The United Kingdom, Germany and the United States all claim parts of the kingdom of Samoa, and have established trading posts in the latter part of the nineteenth century.
The rivalry between these powers exacerbates the indigenous factions that are struggling to preserve their ancient political system.
Britain also sends troops to protect British business enterprise, harbor rights, and the consulate office in 1886.
There follows an eight-year civil war, where each of the three powers will supply arms, training, and in some cases, combat troops to the warring Samoan parties.
The United States had begun operations at the excellent Samoan harbor of Pago Pago on Tutuila in 1877 and formed alliances with local native chieftains, most conspicuously on the islands of Tutuila and Manu'a (which will later be formally annexed as American Samoa).
British business enterprises, harbor rights, and consulate office are the basis on which the United Kingdom had cause to intervene in Samoa.
The Samoan crisis comes to a critical juncture in March 1889 when all three colonial contenders sent warships into Apia harbor, and a larger-scale war seems imminent.
A massive storm on March 15, 1889 damages or destroys the warships, ending the military conflict.
Tensions caused in part by the conflicting interests of the German traders and plantation owners and British business enterprises and American business interests led to the first Samoan Civil War.
The war was fought roughly between 1886 and 1894, primarily between Samoans though the German military intervened on several occasions.
The United States and the United Kingdom opposed the German activity which led to a confrontation in Apia Harbour in 1887.

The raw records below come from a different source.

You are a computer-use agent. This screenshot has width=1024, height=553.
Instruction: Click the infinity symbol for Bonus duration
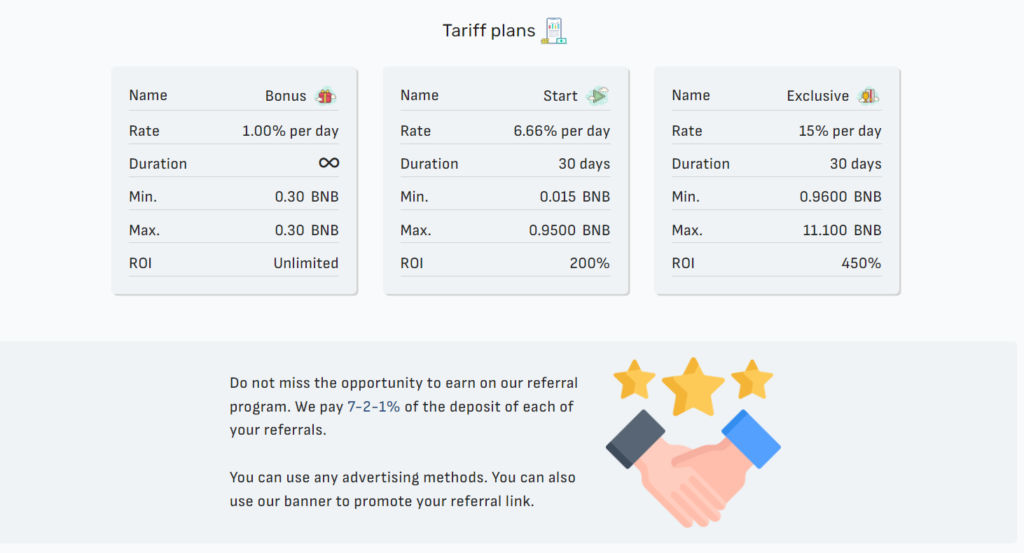coord(328,163)
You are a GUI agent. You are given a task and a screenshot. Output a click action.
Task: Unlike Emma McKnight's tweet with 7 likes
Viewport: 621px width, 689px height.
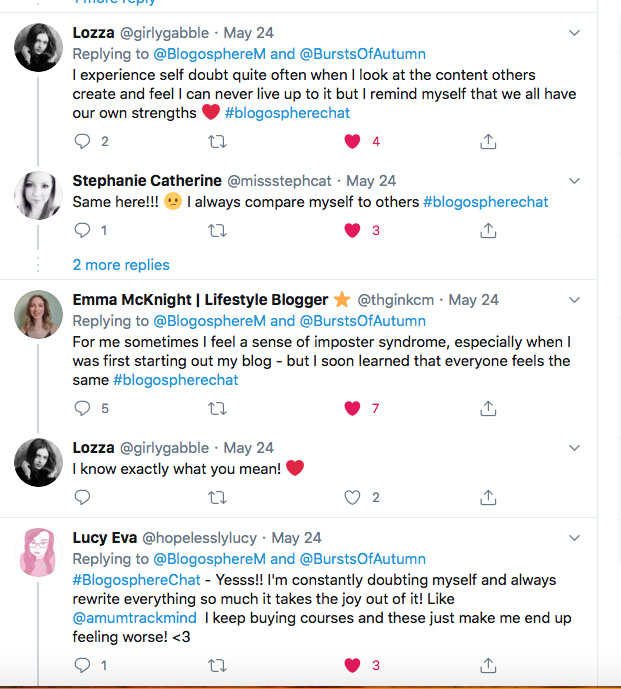(352, 408)
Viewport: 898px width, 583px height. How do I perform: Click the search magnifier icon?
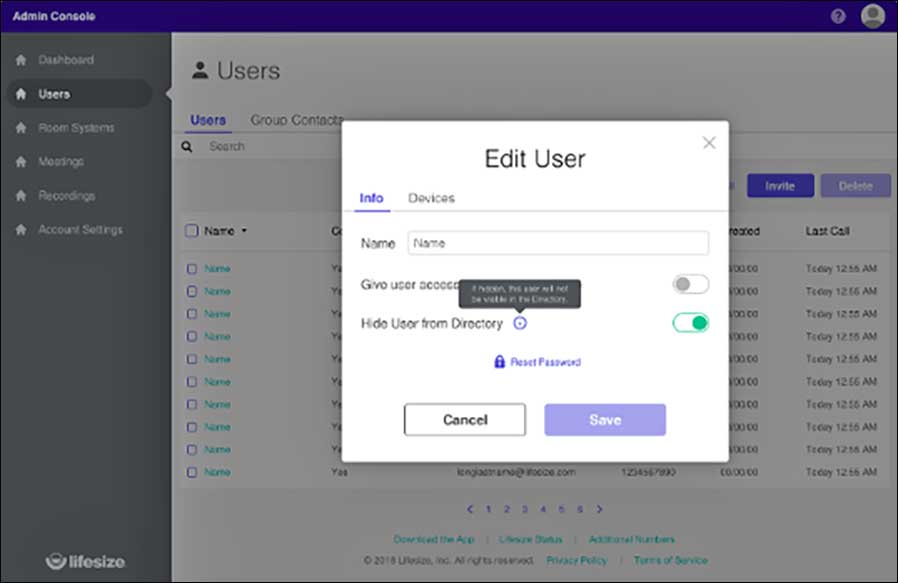(186, 146)
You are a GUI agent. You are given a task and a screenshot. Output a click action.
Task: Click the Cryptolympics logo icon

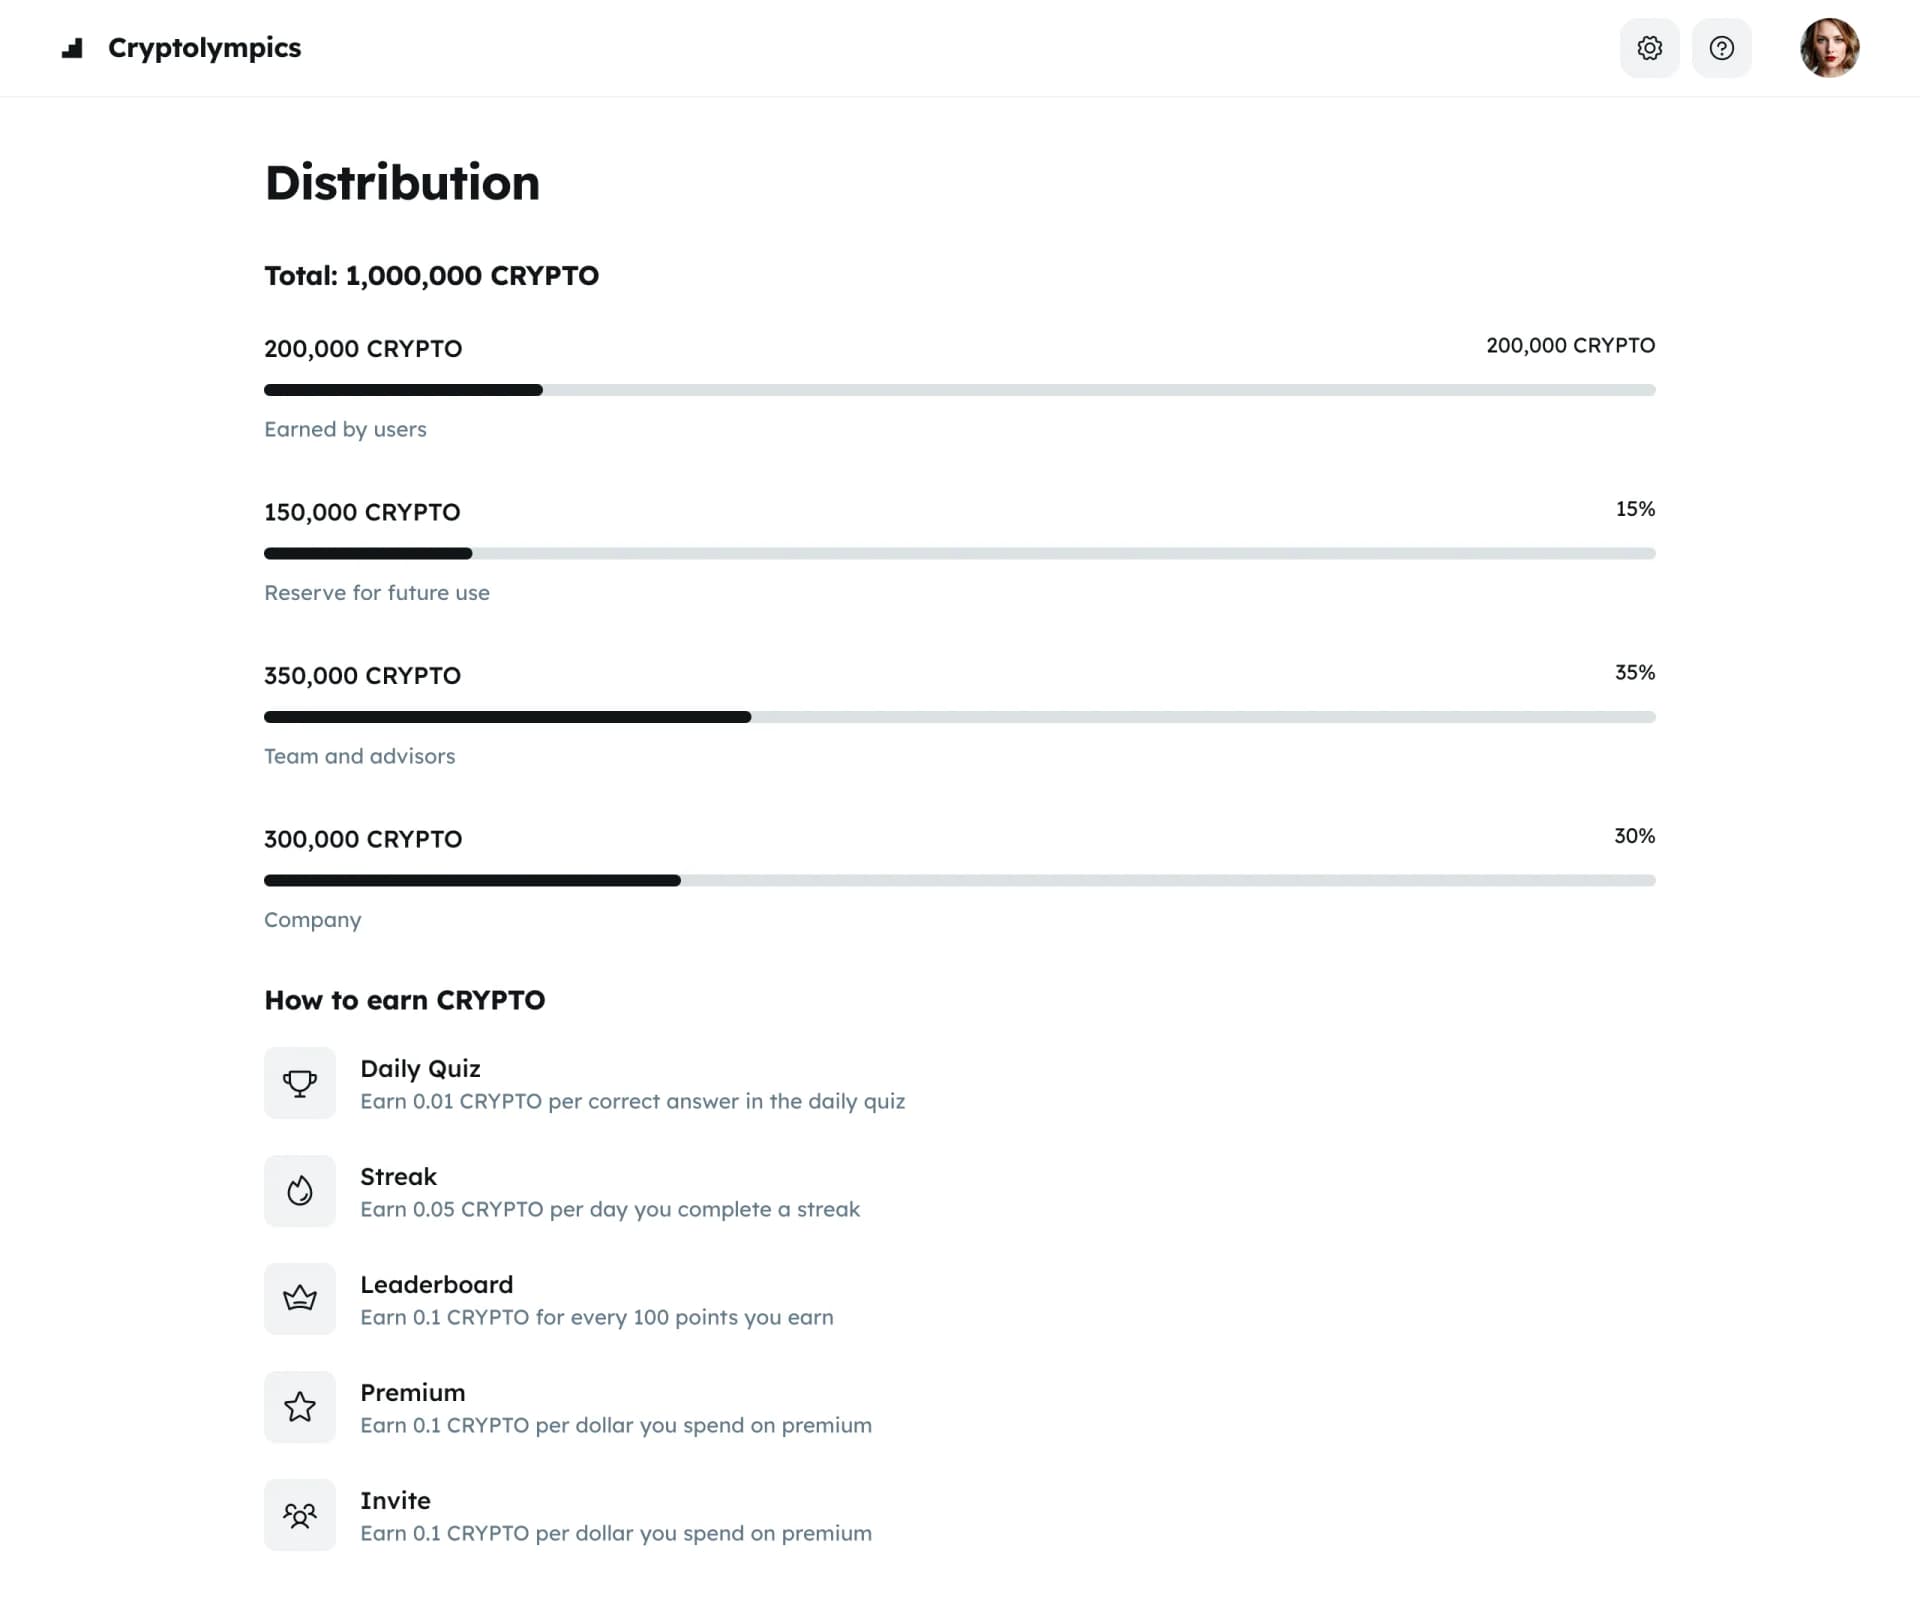click(x=72, y=48)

Robert Louis Stevenson, in A Footnote to History: Eight Years of Trouble in Samoa (1892), details the activities of the great powers battling for influence in Samoa—the United States, Germany and Britain —and the political machinations of the various Samoan factions within their indigenous political system.
Even as they descend into ever greater interclan warfare, what most alarms Stevenson is the Samoans' economic innocence.
In 1894 just months before his death, he addresses the island chiefs:
There is but one way to defend Samoa. Hear it before it is too late. It is to make roads, and gardens, and care for your trees, and sell their produce wisely, and, in one word, to occupy and use your country... if you do not occupy and use your country, others will. It will not continue to be yours or your children’s, if you occupy it for nothing. You and your children will in that case be cast out into outer darkness".
He had "seen these judgments of God," in Hawaii where abandoned native churches stood like tombstones "over a grave, in the midst of the white men’s sugar fields".